The stocks on the SEC’s list include several whose ability to survive the credit crunch of the past year has been called into question, including mortgage giants Federal National Mortgage Association and Federal Home Loan Mortgage Corp. and investment bank Lehman Brothers Holdings. While it’s unclear how much the looming restrictions were responsible, those stocks soared in the days after they were announced.
A number of managers offering 130/30 or market-neutral strategies say they’ve already been living by the stricter standards that the SEC appears to be imposing on those 19 financial stocks. “If this becomes a more significant move to stop shorting completely, it would be another story, but we’ve always identified shorts available before we trade,” said John Chisholm, chief investment officer of Boston-based Acadian Asset Management.
“We thought the rules they announced were the rules we were following,” and the bigger surprise is the implication that the stocks not on the list are being held to less rigorous standards, said William E. Jacques, CIO of Martingale Asset Management .
On July 16, officials at the Securities Industry and Financial Markets Association, Washington, asked the SEC for clarifications “on a number of important issues.” Spokesman Travis Larson declined to identify the specific issues under discussion. One question cited by money managers is whether prime brokers, who until now have “located” more shares for money management clients to short than they could identify — in the same manner that an airline, expecting a certain number of no-shows, books more reservations for a flight than it has seats available — will have to apply stricter limits.

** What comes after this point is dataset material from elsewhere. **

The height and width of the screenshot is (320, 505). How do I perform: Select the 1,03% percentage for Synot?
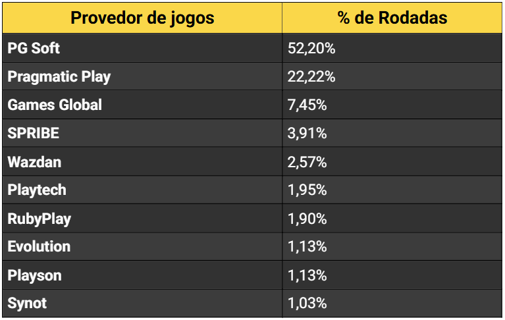[x=307, y=304]
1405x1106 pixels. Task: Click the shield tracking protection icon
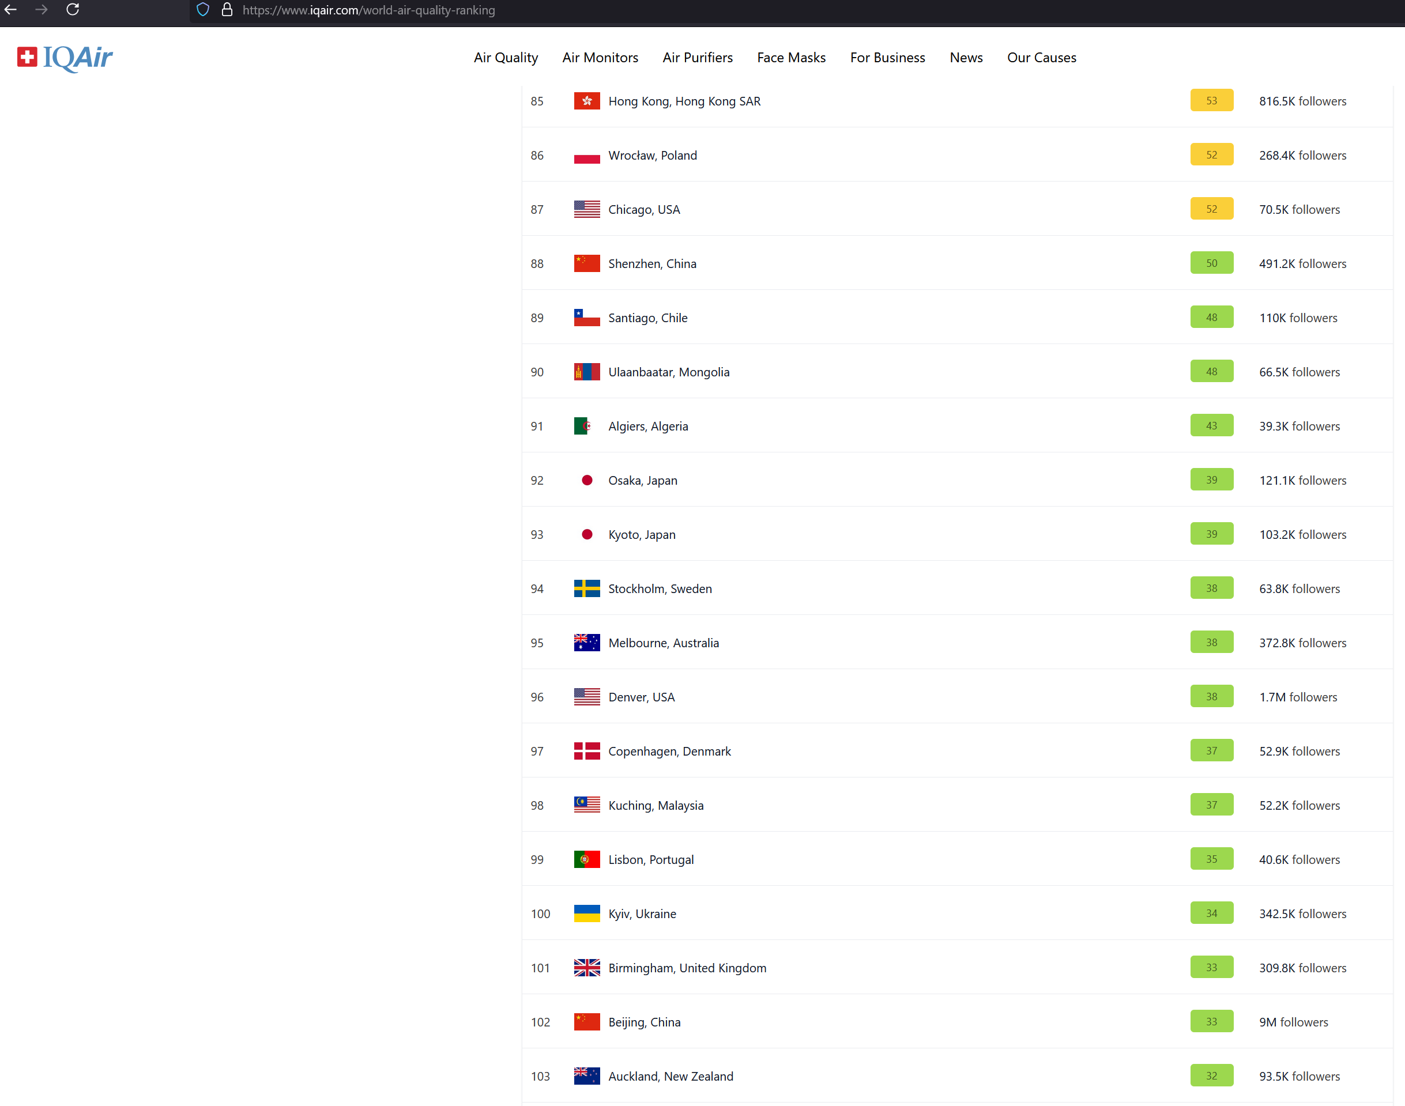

In that case, “those 19 stocks may be more difficult to borrow, and the cost of borrowing would likely rise,” said Russell Kamp, the New York-based chief executive officer of the global structured product group at Invesco. One prime broker, who declined to be identified, said it’s a good bet that the costs of borrowing shares will head higher. For now, market veterans say any upward pressure on shorting costs is likely to prove manageable.